“Control freaks…will relish her uptight approach”

Write about time management, and people make certain assumptions about you. The biggest one? That you are a control freak, bending life into a joyless dirge of work and chore charts. Life is scheduled to the minute. There is no space for serendipity. It is bleak and rigid.

I was reminded of this while reading an article about yours truly that ran in the Financial Times this weekend. That’s the link, but it’s behind a registration/paywall. If you Google “Financial Times Are You As Busy As You Think You Are?” you should be able to access the story.

I don’t have a thin skin — I love publicity! — and this is a perfectly fine piece. Writer Emma De Vita gets to my main points. Whether you’re a planner or not, you can get your head around wanting to spend more of your time on things you like, and less on things you don’t. When people are deeply engaged in what they love, they naturally spend less time on useless emails and puttering around.

But part of being readable (which FT columnists are well-known for) is indulging in certain over-the-top characterizations. So we get these lines: “Control freaks…will relish her uptight approach,” and “Though Ms. Vanderkam’s obsessive approach to time management will no doubt help some people become more productive, its controlling rigidity could leave others feeling suffocated.”

I find this funny because, compared to your average Financial Times reader, I’m probably no where near Type A. I’m not a London investment banker. I’m a work-at-home mom of 3 (almost 4!) kids. Having that number of small children around will mellow just about anyone, but let’s face it. I’m not, and never have been, into “controlling rigidity” about much in my life. The basement is a wreck. I have read of parents using hanging sweater organizers labeled with the days of the week in order to have the kids’ outfits picked out 5 days ahead of time, based on the weather forecast. Let’s just say I don’t do that. I don’t plan my days tightly at all. I don’t like to.

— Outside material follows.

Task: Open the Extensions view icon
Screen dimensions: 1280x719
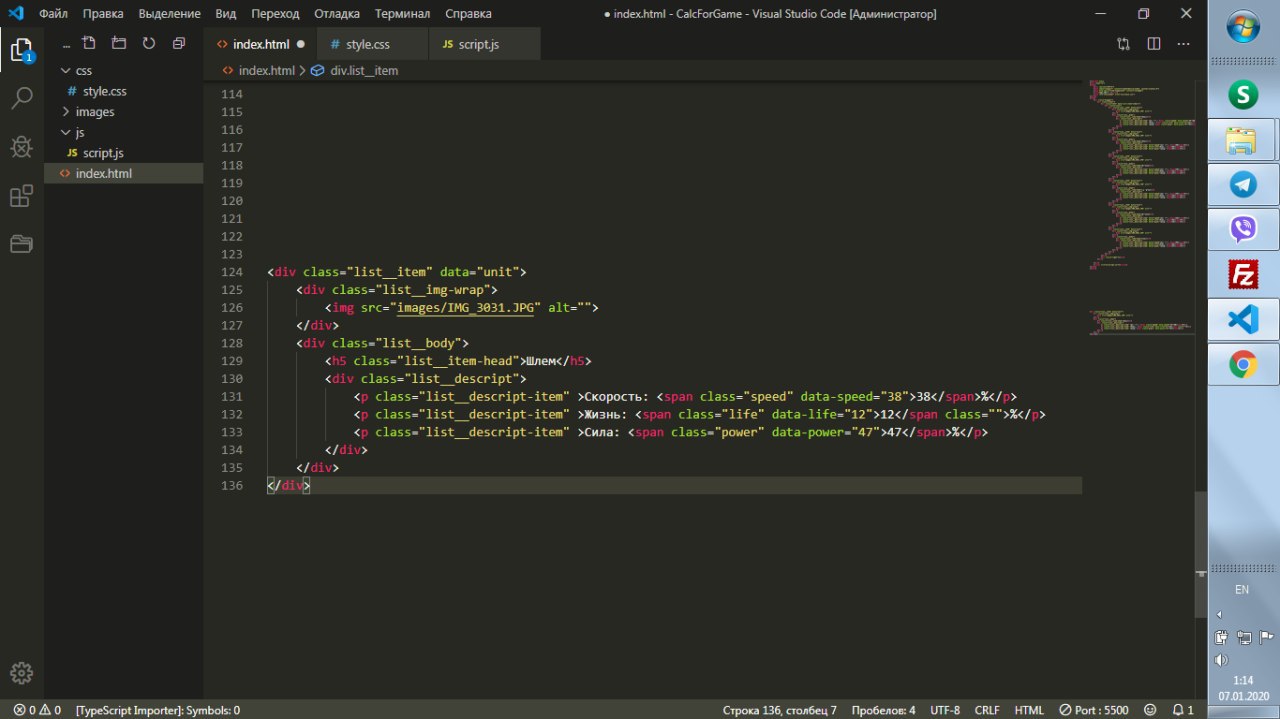Action: [21, 196]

So why am I into time management? Because a life is lived in hours, and therefore the proper stewardship of time is the key to making any sort of dreams or pleasure happen. I want to build a meaningful career while spending gobs of time with my family. I want to indulge in my own hobbies while getting enough sleep. I could lament that this is impossible, and that no one can have it all, or I can be mindful of how I spend my time. I can figure out how to best lay the tiles of this mosaic to create the life I want.

I don’t find that suffocating. I find it freeing. I hope, in time, more people will come to see that.

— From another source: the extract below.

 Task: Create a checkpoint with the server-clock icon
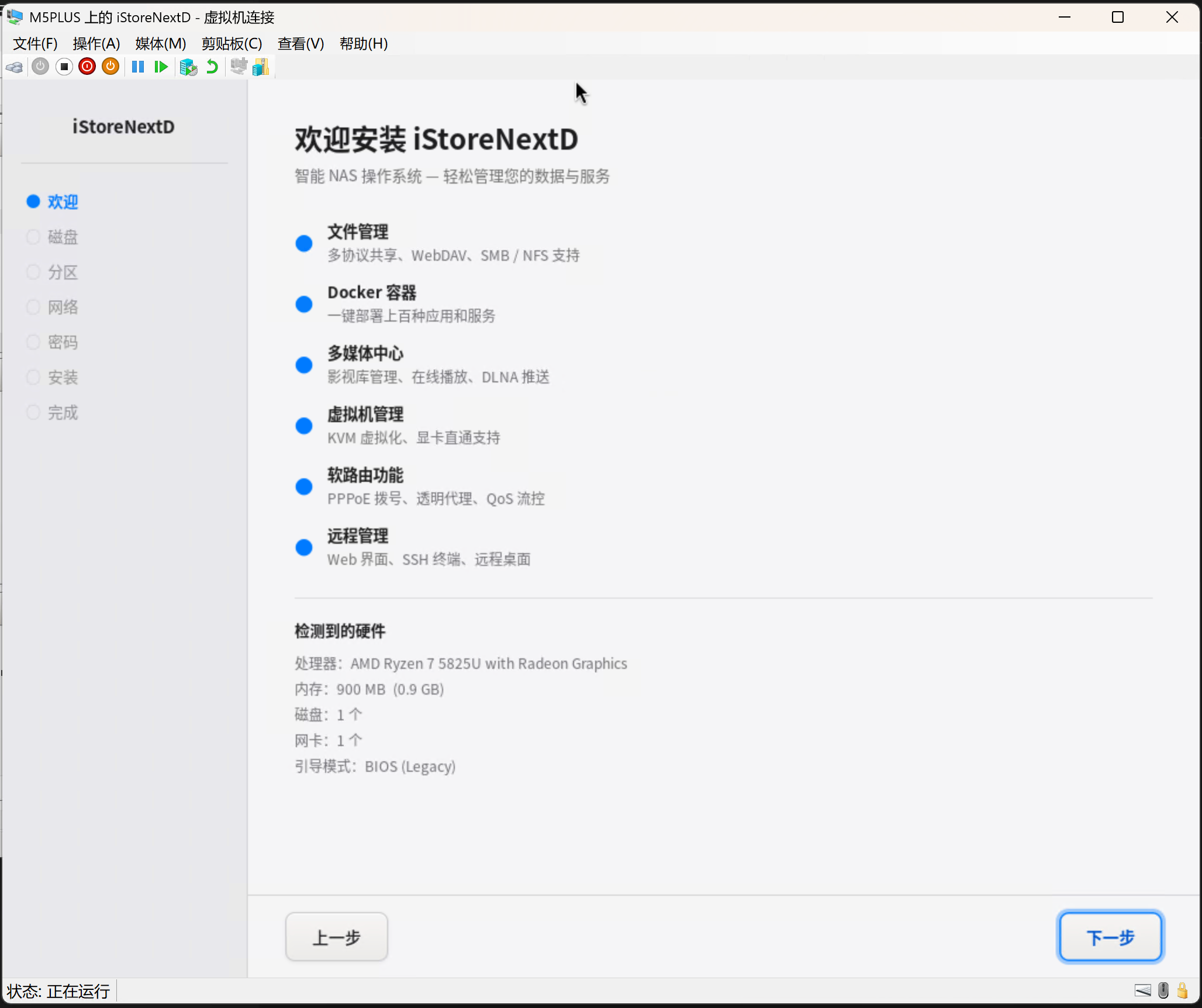pyautogui.click(x=188, y=67)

9 thoughts on ““Control freaks…will relish her uptight approach”

  1. I feel like this is the equivalent of being on top of your finances. You’re labeled all kinds of negative things as if it’s bad to be a good steward of your money so that you have the freedom and ability to spend on the things you want to rather than being reduced to only covering the necessities. We get, to some degree, a finite amount of money and certainly our time is limited to a set amount. Why not make the most of it?

    1. @Revanche – yep, similar. Obviously one can be over-the-top unpleasant with either, but being mindful opens up a lot of possibilities.

  2. I have learned a lot from you. My general take: it’s about being informed and efficient. The first step is to do a time study, in order to assess where your hours are spent, or wasted. This is similar to a financial snapshot of your debts and assets, taken to formulate monetary goals (echoing comment above). Then, you use the results of your time assessment to shift around your schedule and make the most efficient use out of your time. It doesn’t mean that you’re going to schedule everything minute-by-minute in the future!

    And kudos on having a positive outlook – publicity is publicity 🙂

    1. @Harmony – Honestly, the only publicity you don’t want is a headline saying “never, ever waste your time reading this.” Even if the article itself says that, if the headline doesn’t, you’re still fine, because most people won’t read the article 🙂

  3. I agree with you – you can be mindful of your time or money, or not, but it’s a choice. I find many people talk about being tired or busy but don’t take a step back and assess their time and where it is going. You have made me very mindful of my own time and I often make smarter decisions as a result.

  4. I think you’re right; if I wasn’t already familiar with your writing, that comment would make me smile at minimum – and probably also make me want to check out your work, out of curiosity.